Educação, Cultura, Humanismo

10 ABR 2021 - 05h00
Olha eu voltando a estes temas. Mesmo nestes tempos difíceis, acredito, temos de refletir sobre como nós agimos, como nós somos de fato, como nos tornamos.
Mesmo recolhidos em casa, e, até mais por isso, temos de ocupar nossa mente com atividades que nos ocupem para o bem. Nada de se deixar levar pelo mal, cabeça erguida e o olhar voltado em direção à Claridade. Podemos e devemos produzir o bem. Isso nos fará melhor. Nesta Semana Santa temos tanto a rememorar, tanto a reviver. E podemos. Sem arrogância, com humildade, no exemplo de Jesus na lavagem dos pés, como os servos de seu tempo o faziam. Busquemos a Luz. Olhe adiante no seu caminho, continue, você o constrói ao caminhar.

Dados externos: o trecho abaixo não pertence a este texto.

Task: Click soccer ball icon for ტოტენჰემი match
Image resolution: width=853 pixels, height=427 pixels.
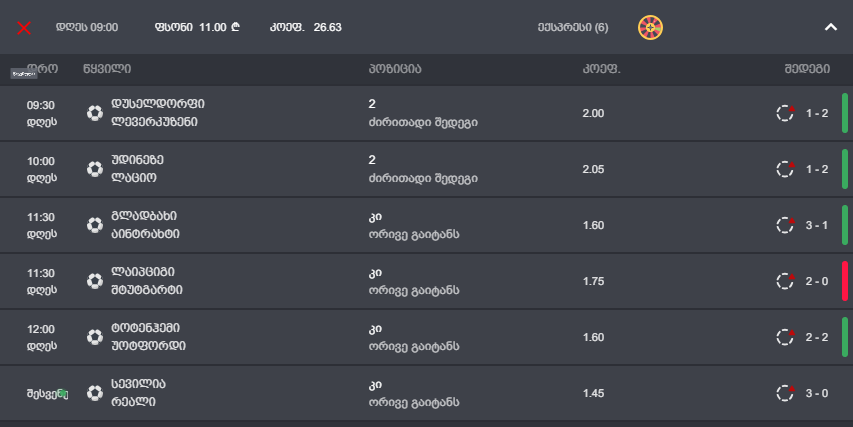Action: tap(95, 337)
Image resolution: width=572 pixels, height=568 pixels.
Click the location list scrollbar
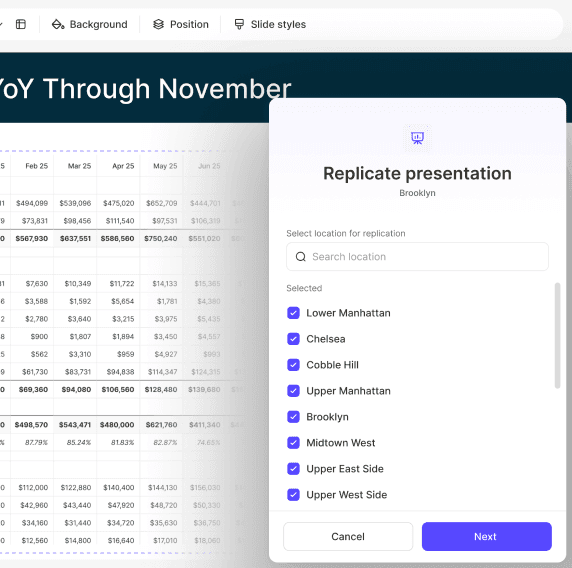pyautogui.click(x=557, y=336)
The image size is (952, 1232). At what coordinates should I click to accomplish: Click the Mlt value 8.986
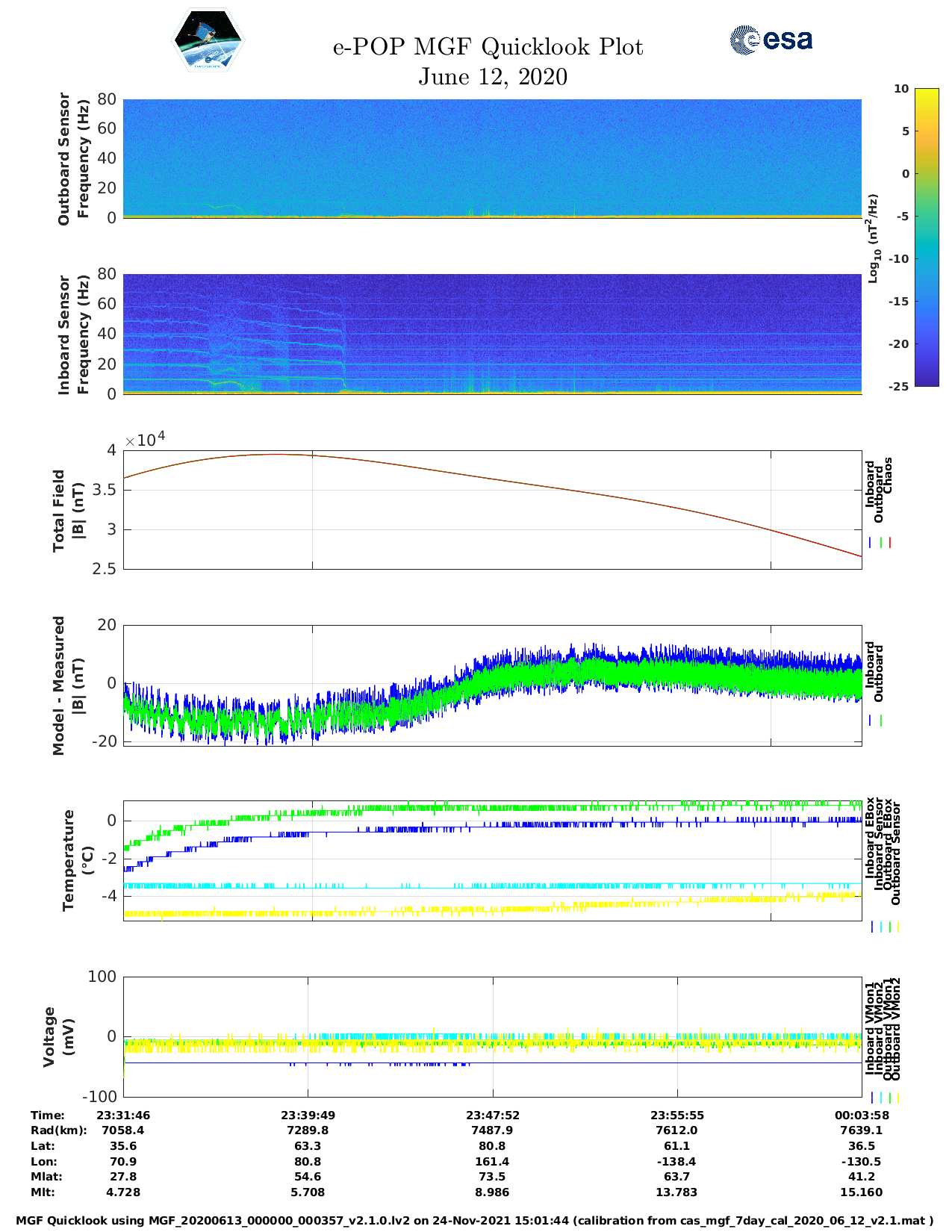click(x=492, y=1192)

A vida toda me debrucei sobre as questões de cultura. Em tantos de seus aspectos. Não vou me voltar aqui para a violência. Mesmo sabendo que, talvez até por estarmos juntos em mais tempo, em casa, descontrolamos nosso jeito e deixamos a concórdia secundarizada e os mais próximos podem ser nossas vítimas. Não tem nada a ver com classe social. Cuidemos disso.

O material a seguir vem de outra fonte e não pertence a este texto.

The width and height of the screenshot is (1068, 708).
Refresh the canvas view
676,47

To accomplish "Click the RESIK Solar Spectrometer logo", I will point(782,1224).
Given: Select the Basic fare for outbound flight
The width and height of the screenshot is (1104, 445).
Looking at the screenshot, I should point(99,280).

Já vi comentado que a violência viria, simplesmente, da falta de educação. Mas pode-se observar que gente com cursos universitários não deixa de ser violenta. Demonstra, é verdade, capacidade maior ou para eximir-se de culpa ou para alcançar a impunidade. O que não reduz as suas responsabilidades. Acrescente-se que a melhoria da escolaridade, quase sempre, é acompanhada da melhoria das condições econômicas e sociais. As estatísticas confirmam.

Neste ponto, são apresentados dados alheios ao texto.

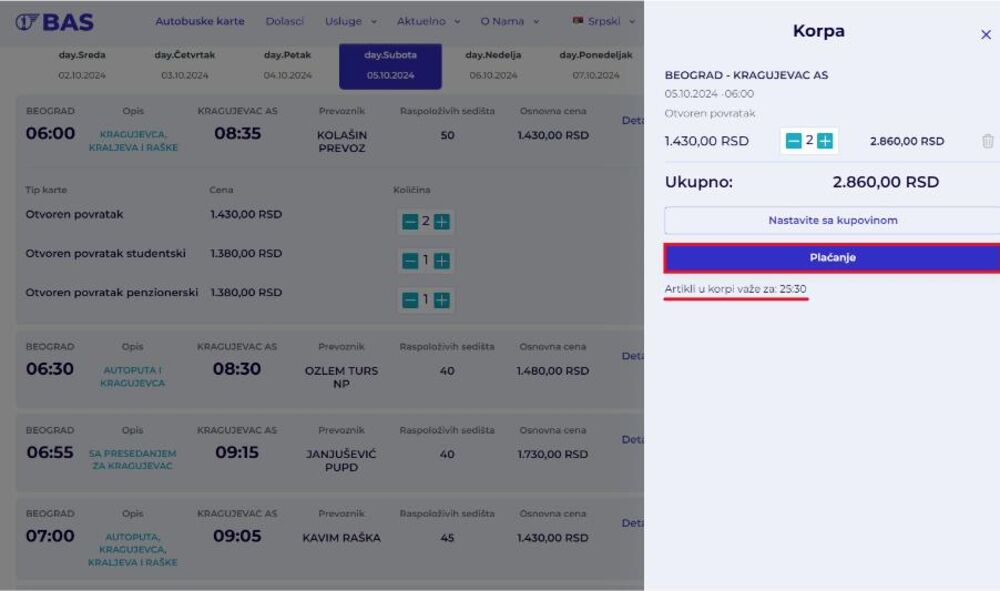The height and width of the screenshot is (591, 1000).
Task: Close the Korpa cart panel
Action: 985,35
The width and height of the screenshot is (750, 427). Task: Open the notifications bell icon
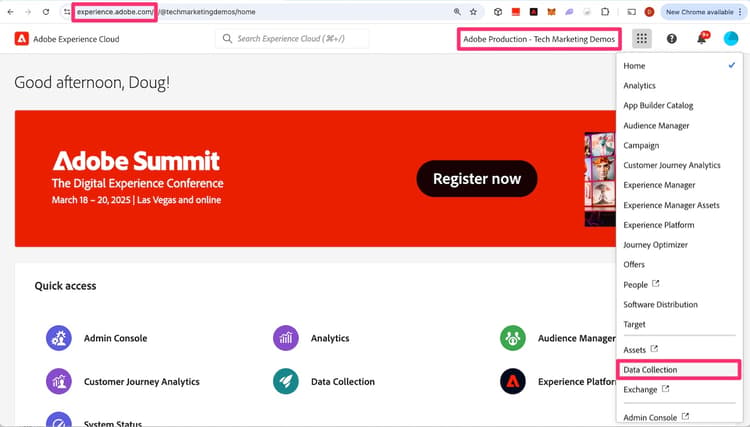pyautogui.click(x=702, y=38)
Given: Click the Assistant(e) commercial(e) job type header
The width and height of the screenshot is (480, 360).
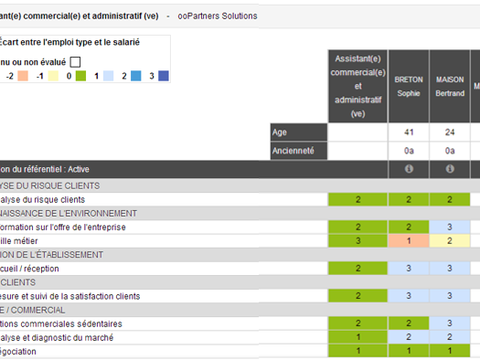Looking at the screenshot, I should (358, 86).
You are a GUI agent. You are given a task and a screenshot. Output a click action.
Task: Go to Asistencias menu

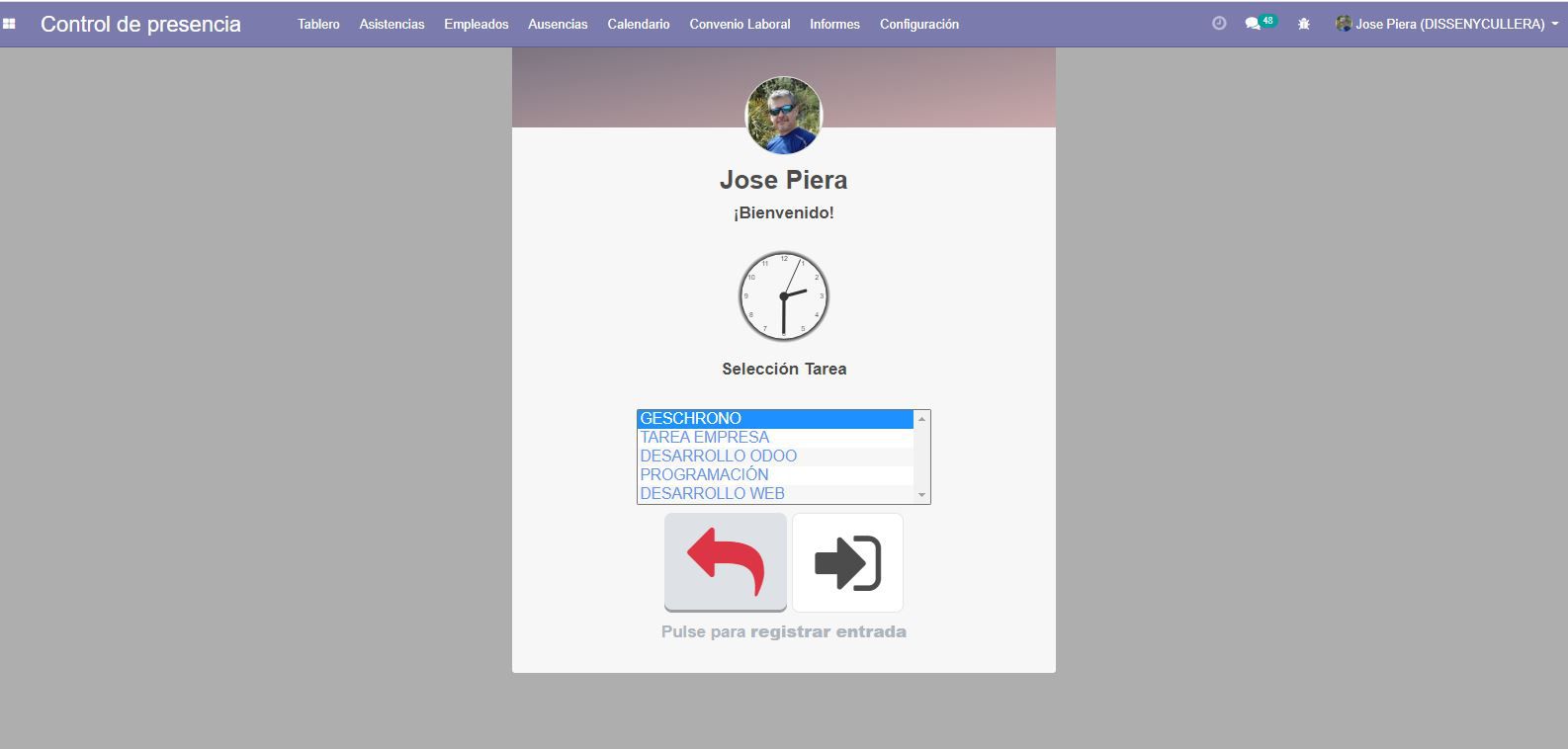(x=392, y=24)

Não vou discutir aqui as várias concepções que a palavra “cultura” já recebeu ao longo da história, mas destaco que essa expressão já teve compreensão (para quem a dispunha) de ser mais refinado, mais sensível, mais gentil, mais “humano”. Essa compreensão, vamos reconhecer, está se perdendo, cada vez mais, no tempo e no espaço, na alegação de que seria supérflua, portanto desnecessária.
A escola pode ajudar, mas jamais vai conseguir tudo sozinha. A família é fundamental nisto, que precisa ser o projeto de toda a sociedade, formalizado pelos governos. Sem fortes políticas públicas ficará pior. Muitas escolas, especialmente públicas, tem parcas condições de higiene, e pessoal (professores e servidores) não preparado para atender os alunos nos dias de hoje. Só vacinar não resolve. A gestão do sistema educacional brasileiro já era deficiente antes da pandemia, com ela demonstrou uma piora imensa. 
Assim, é de se refletir, por que um técnico em contabilidade, um engenheiro, um policial, deveriam aprender sobre música, artes plásticas, poesia, a ser sensível ao outro? Lembro do tempo em que se afirmava: “um professor não é um sacerdote, é um técnico”. Sem dúvida, o professor deve ser bem preparado e bem pago, coisa bastante recusada nos dias de hoje, o que dará muito prejuízo logo adiante. Mas, não esquecer, nenhum profissional será melhor se não tiver alcançado o humanismo.
Será que sensibilizar mais as pessoas as enfraquece mesmo? Ou as torna mais capazes de viver o nosso mundo de hoje?